Wobei Forderung 3) am schwierigsten umzusetzen ist. Die Corona-Pandemie hat uns kalt erwischt, aber sie hat den Lokalzeitungen gleichzeitig eine neue Wertschätzung gebracht. Plötzlich entdeckten Leute unsere Online-Seiten, die vorher nicht mal wussten, dass es sie gibt. Nirgends sonst fanden sie so vollständig, verständlich und tagesaktuell, ob die Kinder in die Schule müssen, ob Restaurants geöffnet oder dicht sind und welche Form von Maske die Menschen beim Einkaufen tragen müssen. Da war sie wieder, die alte Vorgabe: Keine Zeile wird unbearbeitet veröffentlicht, und Behördendeutsch wird verständlich gemacht. Aktueller als jemals zuvor.

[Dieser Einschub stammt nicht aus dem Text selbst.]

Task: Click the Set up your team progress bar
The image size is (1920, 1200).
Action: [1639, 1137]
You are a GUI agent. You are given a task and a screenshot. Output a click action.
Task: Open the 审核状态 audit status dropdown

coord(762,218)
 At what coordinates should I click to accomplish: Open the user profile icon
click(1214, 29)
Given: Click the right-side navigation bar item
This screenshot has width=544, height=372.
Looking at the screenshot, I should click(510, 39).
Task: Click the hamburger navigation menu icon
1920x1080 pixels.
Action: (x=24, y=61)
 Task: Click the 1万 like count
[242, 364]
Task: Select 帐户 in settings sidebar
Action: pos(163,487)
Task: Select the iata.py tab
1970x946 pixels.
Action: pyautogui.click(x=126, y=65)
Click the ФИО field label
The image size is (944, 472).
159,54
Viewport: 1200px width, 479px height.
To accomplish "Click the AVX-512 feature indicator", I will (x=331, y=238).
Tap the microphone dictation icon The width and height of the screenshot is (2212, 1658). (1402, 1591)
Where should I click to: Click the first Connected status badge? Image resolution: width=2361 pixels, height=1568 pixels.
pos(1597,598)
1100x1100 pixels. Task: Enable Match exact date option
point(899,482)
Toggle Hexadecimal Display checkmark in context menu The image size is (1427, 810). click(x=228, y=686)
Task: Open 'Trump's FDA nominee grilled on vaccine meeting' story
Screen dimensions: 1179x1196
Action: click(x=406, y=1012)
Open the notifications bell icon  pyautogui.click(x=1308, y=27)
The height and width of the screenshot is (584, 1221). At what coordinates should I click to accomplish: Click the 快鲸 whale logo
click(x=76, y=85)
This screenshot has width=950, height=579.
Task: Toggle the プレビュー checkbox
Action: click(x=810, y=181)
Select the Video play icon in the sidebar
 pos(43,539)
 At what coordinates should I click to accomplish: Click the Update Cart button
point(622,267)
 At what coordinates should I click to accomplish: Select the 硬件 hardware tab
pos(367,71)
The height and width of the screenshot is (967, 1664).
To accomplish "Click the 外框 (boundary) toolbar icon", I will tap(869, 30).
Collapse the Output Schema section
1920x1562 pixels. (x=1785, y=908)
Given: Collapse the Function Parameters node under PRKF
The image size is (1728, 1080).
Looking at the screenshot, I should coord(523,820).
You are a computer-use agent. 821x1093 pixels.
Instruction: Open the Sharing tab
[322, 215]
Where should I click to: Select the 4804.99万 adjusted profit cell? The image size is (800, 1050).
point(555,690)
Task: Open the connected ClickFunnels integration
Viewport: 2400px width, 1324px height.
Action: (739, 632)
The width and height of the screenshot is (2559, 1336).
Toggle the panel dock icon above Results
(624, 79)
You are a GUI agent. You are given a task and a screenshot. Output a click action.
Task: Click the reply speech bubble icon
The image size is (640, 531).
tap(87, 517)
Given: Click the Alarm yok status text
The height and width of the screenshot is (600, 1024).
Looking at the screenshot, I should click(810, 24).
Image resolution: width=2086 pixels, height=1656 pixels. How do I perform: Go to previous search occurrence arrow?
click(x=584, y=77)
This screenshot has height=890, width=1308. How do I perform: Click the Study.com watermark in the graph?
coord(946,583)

Aber was kommt jetzt? Woher wollen wir wissen, was die Menschen nach Corona lesen und vor allem: bezahlen wollen? Werden wir das aus Klickzahlen herausorakeln können? Wenigstens hat nicht nur die Bekanntheit der Lokalzeitungen wieder zugenommen, sondern auch unsere Glaubwürdigkeit und Wertschätzung. Deshalb wird es uns noch in Zukunft geben. Vielleicht, aber das ist eine Vermutung von mir, sollten wir dem Sinn für Bescheuertes mehr Raum geben. Ansonsten halte ich es mit Theodor W. Adorno:

„Es gibt kein richtiges Leben im Falschen.“


In loser Folge werde ich den September 2021, in meinem 30. Jahr bei der Ostfriesen-Zeitung, hier immer wieder etwas zum Thema Lokaljournalismus bringen: Ernsthaftes, Liebenswertes und Bescheuertes. Versprochen!